Between Hope and Despair Over Who Will Define Nation's Identity

I got my one and only puppy in 1976, the year my father died and Jimmy Carter was elected president. The three events are oddly connected, considering that I was a boy living in Lebanon at the time and didn't know Plains from Chevy Chase.

My mother and I used to attend church in a rest home run by unusually kind nuns. Their solution to my losing my father was, bless their heart, not to infomercial me with faith, which was proving pretty futile about then, but to accept their gift of a bastard puppy. Here's where it got weird.

The nuns had already called him "Jimmy," in honor of the president-elect, who had them all giddier than Catholic schoolgirls at a Ramones concert. So it was that the first American election to directly impact my life dates back to that November, as was my first affirmative reaction to an election: I promptly renamed the dog (no, not Geraldo) precisely because, even then, I'd gathered enough to know that Carter deserved more than a dog's life.

He wasn't that lucky. I moved to the United States permanently in the summer of 1979 when Carter was hostage to a halting economy and to those student militants in Tehran who were holding 52 Americans captive. New York City, where we lived, was all "Saturday Night Fever"-grime-and-graffiti, and supposedly crime-ridden. Compared to where I'd come from, to me it all looked wonderful, safe, ridiculously prosperous and energetic. If this was what New World crises were made of, there really was very little to worry about.
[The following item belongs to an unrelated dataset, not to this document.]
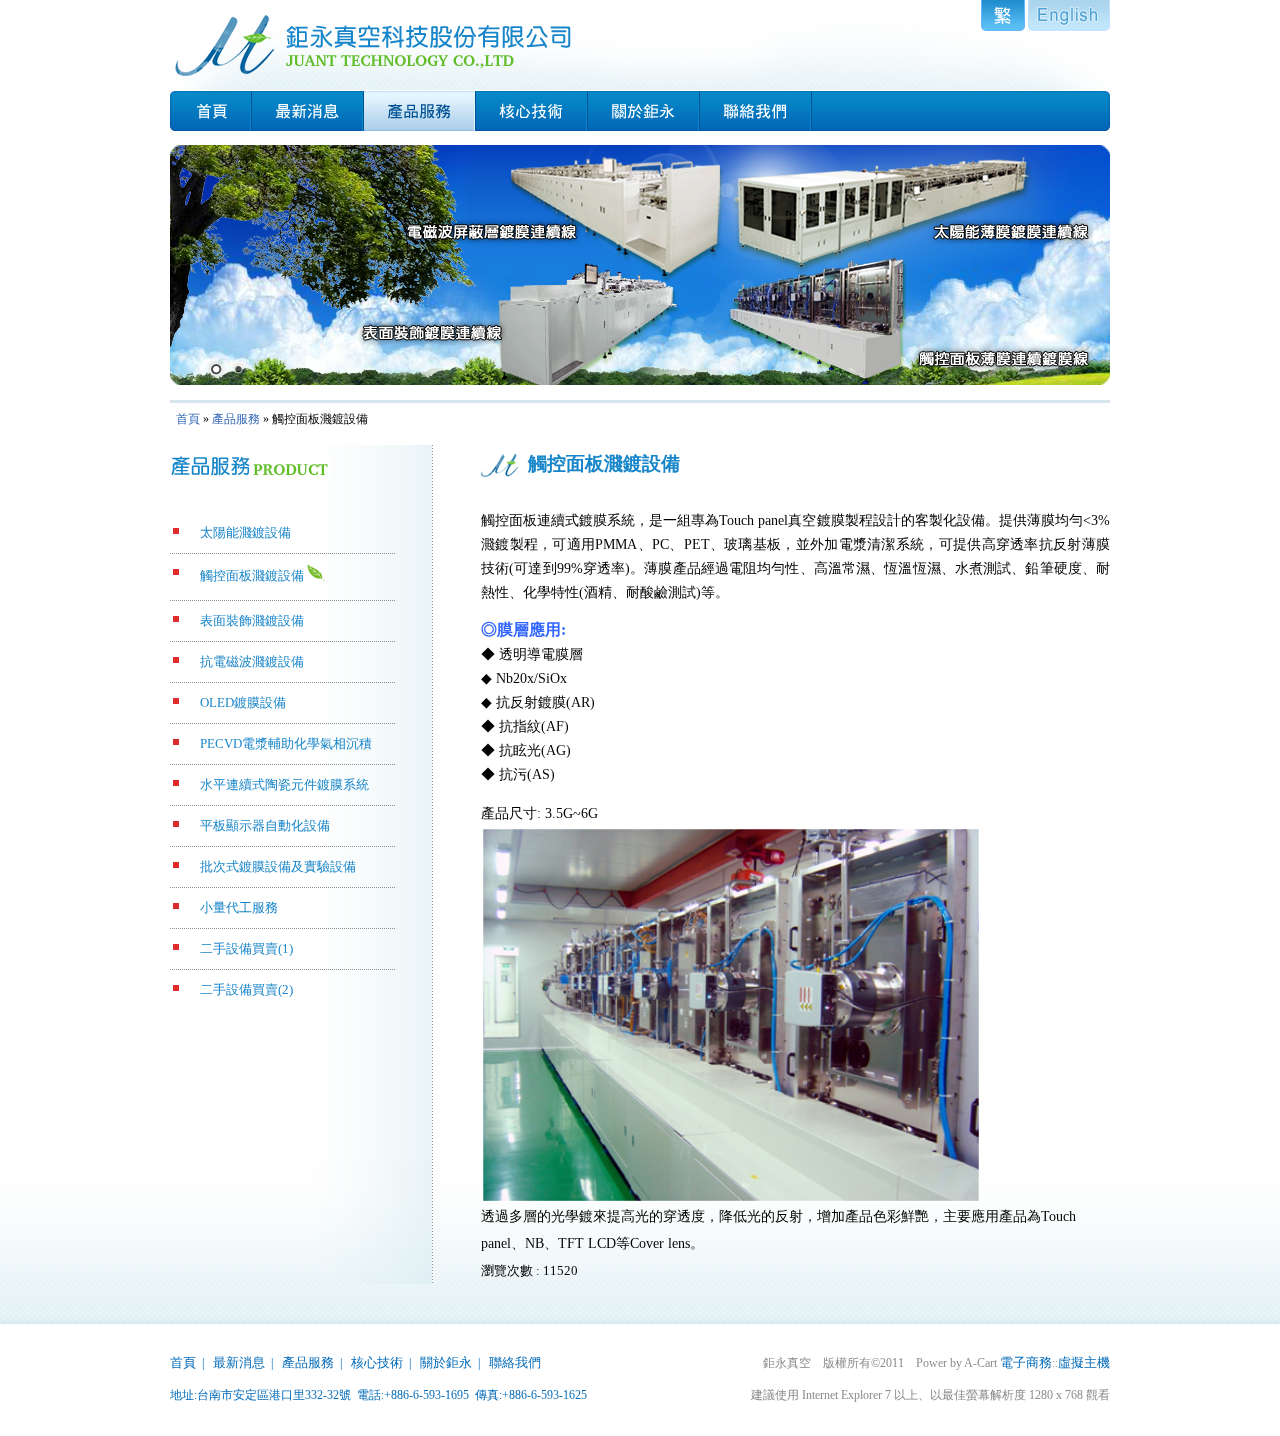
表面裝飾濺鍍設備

Then came Ronald Reagan. The guy's improbable gallop from the fringes of right-wing confabulation to Carter replacement suggested, as his pivotal debate performance eight days before the election did, that the country really had a way with suspending disbelief all the way to the White House. "For some brief periods," The New York Times had written of Ronald Reagan hosting the dedication of Disneyland for ABC in 1955, "the ceremonies took on the aspect of the dedication of a national shrine." It's no exaggeration to say that Reagan, who gladly let others do his own enshrining, made America his Disneyland for eight years. Americans, whose sense of reality had come undone in the rice paddies of Vietnam anyway, were grateful. With alternatives like Walter Mondale, Gary Hart and Michael Dukakis, who could blame them?

Fantasy was the new patriotism, government the monster in every pot. Forget the Soviet Union. The walls Reagan was tearing down were those Roosevelt and his successors had built with the Jeffersonian cement of liberalism (let's define the word: liberty, equality, progress, opportunity). To Reagan, government was the enemy no matter how representative or progressive. Besides, badgering government, like badgering the media, cost nothing and whipped up electoral votes. It was strange, this business of a serious democracy so smugly laying waste to its own democratic institutions and calling it a defense of freedom: Even at home, it was about destroying the village in order to save it.

The first Bush years had their moments, the Clinton years had a few better ones, but those dozen years were like stretched out versions of the Ford administration: In-betweeners that missed their chance. The latter-day Bush seized his, with a little help from Osama bin Laden, though his 22 percent approval tells me I don't need to tell you what that seizure has done to most of us. The astounding thing is that Bush's terror-mongering, his scorn for government, his economic Darwinism, his with-us-or-against-us posture with allies abroad or Americans at home, isn't so washed-up after all. It's the centerpiece of his heir's campaign (when a centerpiece can be found amid the flails and slanders). I doubt even Reagan would recognize this brand of fantasy, as many blue-chip Republicans no longer do. When George Will calls your act "faux conservatism," it may be time to measure the drapes in your assisted living facility.

But there's still Tuesday. Whatever the polls say, I've spent the last three months lurching between hope and despair, usually a few dozen times a day. I can't help it. I've always taken presidential elections personally, because whoever is president disproportionately defines the nation's identity, and therefore mine as an American. It's an identity I cherish more protectively than whatever is left of my ancestry or the family and creed I was born into, which were never a choice.

Being an American is, and proudly so, though for too many of the last 30 years the blare of conceit and belligerence, the offensive divide between "worthy" and "unworthy," "loyal" and "disloyal," even "legal" and "illegal," made pride in this country more difficult, and certainly less just, than it should be. It's different this time. The belligerence is receding. The noise is dying. The pride isn't -- pride in a country that could produce a candidate as radically at variance with the nation's tainted history yet as perfectly representative, as perfectly American, as Barack Obama. An America so divided couldn't have pulled it off.

An America on the mend very much could, because it's what the country at its best has managed to do. This is the America of my dreams. On Tuesday, I hope that it'll be no fantasy. I despair that somehow, it may yet be.